EXERCISE REQUIREMENTS ▸ Leave out the pictures and restate the rest of the data exactly.

Records from a dataset
┌──
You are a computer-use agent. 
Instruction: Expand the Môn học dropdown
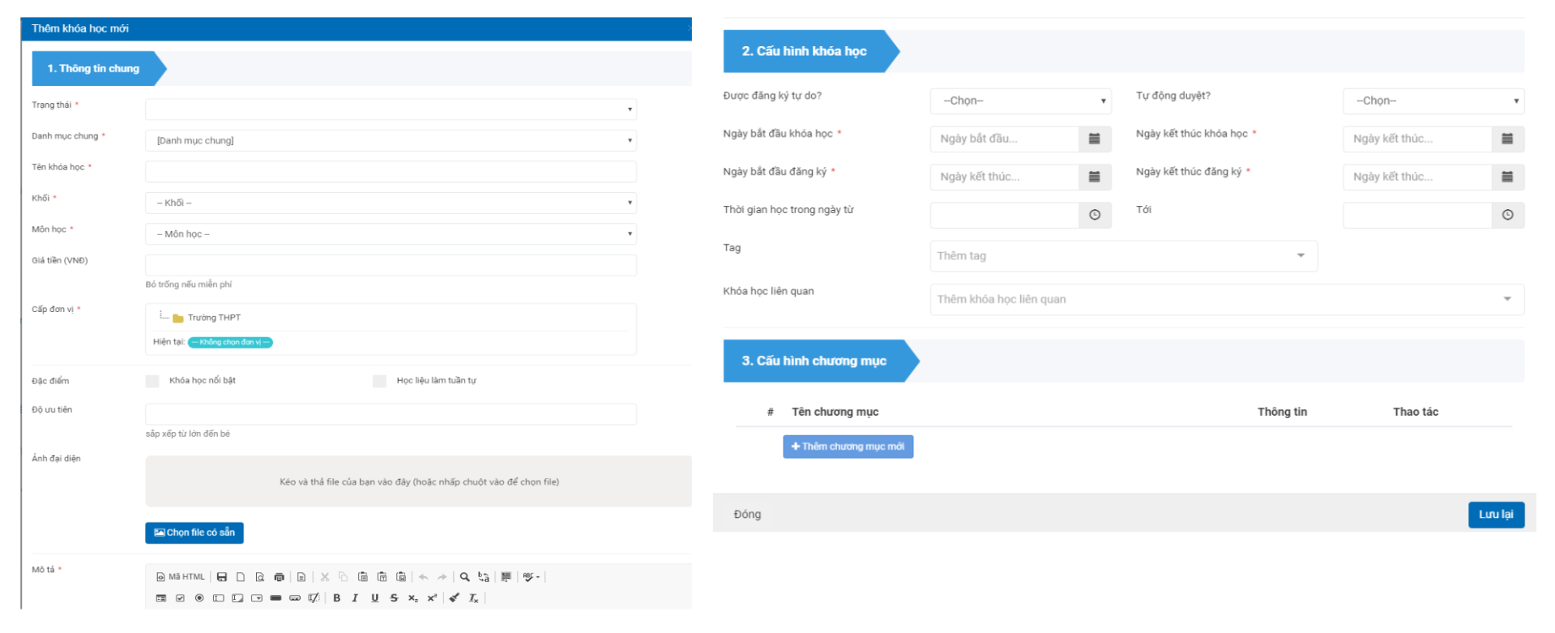pos(391,234)
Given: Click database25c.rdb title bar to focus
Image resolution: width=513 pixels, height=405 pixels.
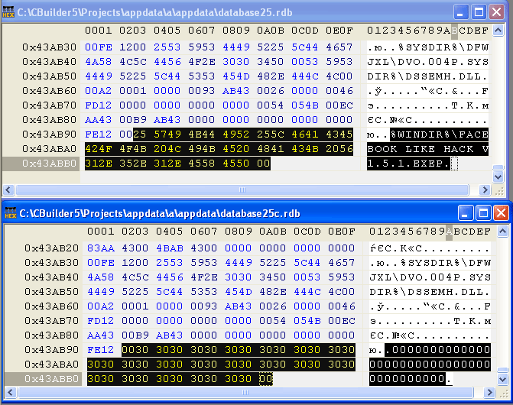Looking at the screenshot, I should (229, 212).
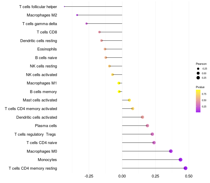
└──
ANSWER SECTION ▸
You are a computer-use agent. 
Instruction: Expand the Môn học dropdown
pos(391,234)
Given: Click database25c.rdb title bar to focus
Image resolution: width=513 pixels, height=405 pixels.
Looking at the screenshot, I should (229, 212).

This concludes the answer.